The Australian Government has played a key role both in the creation of the G20 forum and in these specific discussions relating to the situation in Europe. Indeed, at the two day summit in Mexico, Prime Minister Julia Gillard said all nations had to pull together, and reminded us of Australia’s promise to provide an extra $US7 billion to the International Monetary Fund (IMF).

As a heads of Government meeting, it could be argued the G20 focuses on international financing and puts people at the service of the economy rather than the global economy at the service of all men and women, especially the poorest of the poor. 

With a billion people going hungry every day, the G20 should be home to development and poverty alleviation.

It is the right of all human beings to live in dignity, to know they won’t go hungry, to know their food sources are secure and malnutrition will not be their realities. In every society food security does not make up just material ‘nutritional’ elements, but also social, economic, political, cultural elements connected to food use, production and trade.

More food does not equal more food security. Hunger and poverty have clear-cut, structural root causes that need to be addressed and it will take a true stand in solidarity with the world’s poor to institute real and lasting change.

To start with, there is inequity in access to resources and unfair market conditions which favour global communities over local communities. These injustices are exacerbated by unheard voices, unresponsive institutional environments, a lack of technical solutions that underscore the importance of 'local knowledge', while at the same time the complexities of local conditions are not being acknowledged in policy decisions. So hunger persists.

Specifically, there needs to be better regulation of markets, strengthening of local food production and mandates which will increase food security. 

Communities need better access to, as well as participation in, local markets. For example, markets for smallholder farmers could be improved to provide a supportive environment in which they can engage better in local economies.

Increasing food reserves in developing countries, curbing speculation on food prices and introducing social protection schemes could also be implemented to address food security in a holistic way.

┄┄┄┄┄┄┄┄┄┄┄┄┄┄┄┄┄┄┄┄

◆ Work to do:
**A.** Reproduce everything in the G20 food security text from "More food does" down to "increase food security.".
**B.** Supply what comes next in the G20 food security text, starting after its last sentence.
The lines after this point are separate material and do not belong to the G20 food security text.

◆ Data shown:
┄┄┄┄┄┄┄┄┄┄┄┄┄┄┄┄┄┄┄┄

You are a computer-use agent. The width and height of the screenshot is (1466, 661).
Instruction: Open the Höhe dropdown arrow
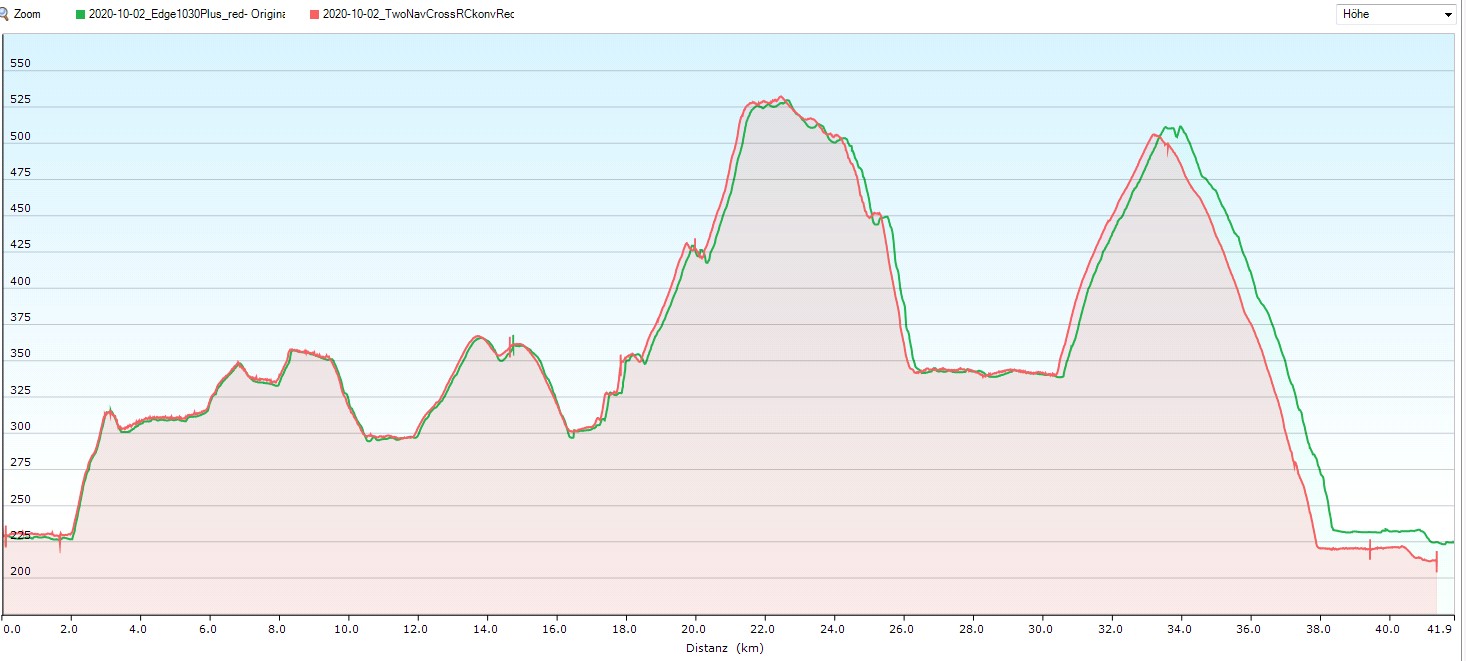pos(1447,15)
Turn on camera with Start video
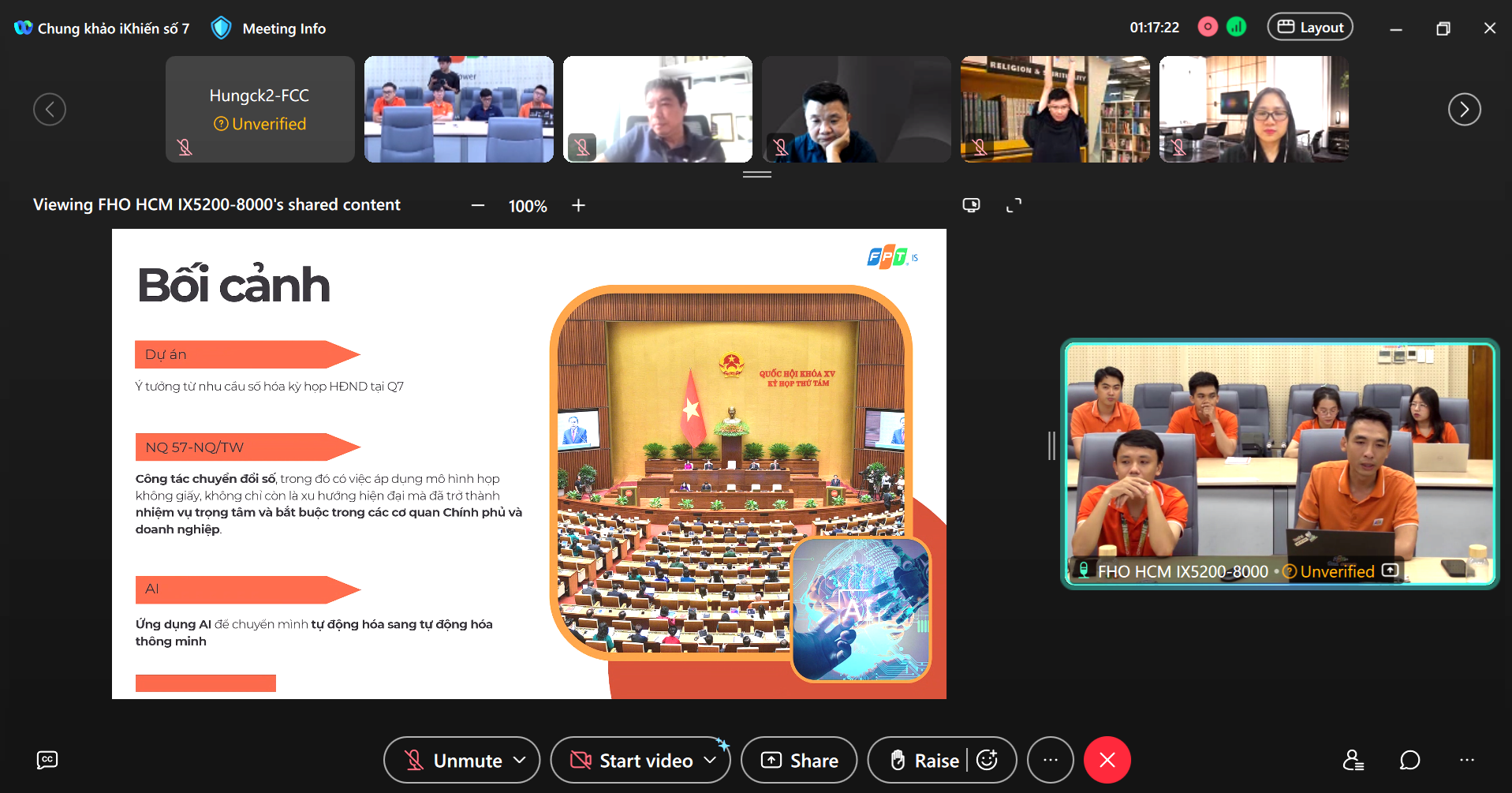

┄┄┄┄┄┄┄┄┄┄┄┄┄┄┄┄┄┄┄┄

◆ Outputs:
**A.**
More food does not equal more food security. Hunger and poverty have clear-cut, structural root causes that need to be addressed and it will take a true stand in solidarity with the world’s poor to institute real and lasting change.

To start with, there is inequity in access to resources and unfair market conditions which favour global communities over local communities. These injustices are exacerbated by unheard voices, unresponsive institutional environments, a lack of technical solutions that underscore the importance of 'local knowledge', while at the same time the complexities of local conditions are not being acknowledged in policy decisions. So hunger persists.

Specifically, there needs to be better regulation of markets, strengthening of local food production and mandates which will increase food security.

**B.**
The Federal Government has a sophisticated understanding of food security and should be commended on its commitment to good development practice and first class agricultural programs in developing nations that deliver long term outcomes to at least some of those who need it most.

Australia is set to hold the 2014 G20. So as Prime Minister, Ms Gillard has taken the podium as the leader setting the agenda moving forward.

And whether it is Ms Gillard, Tony Abbott or someone else as the new PM, Australia needs to demonstrate a commitment to the development agenda. We need to take a leadership role and encourage other powerful and relatively wealthy G20 nations to get on board. 

Australia needs to approach G20s using principles of cooperation, to involve local communities in decision making, solidarity and responsibility. Action to eliminate hunger must promote new ethical, juridical and economic parameters to build relationships of fairness between countries at different stages of development.

The G20 should also be a place for civil society leaders such as faith based groups. These groups are at the heart of community development and overcoming poverty and they must be included in conversations.

This is a forum with a real opportunity to show valuable and lasting leadership on the issue of food security. The Australian government should treat the G20 as an opportunity to engage in giving voices to the world’s most vulnerable people and to put their needs and claims at the top of the agenda. It is this relationship between global decisions and local participation which can truly help poor and vulnerable people help themselves out of poverty.


Jack de GrootJack de Groot is the CEO of Caritas Australia, the Catholic agency for international aid and development.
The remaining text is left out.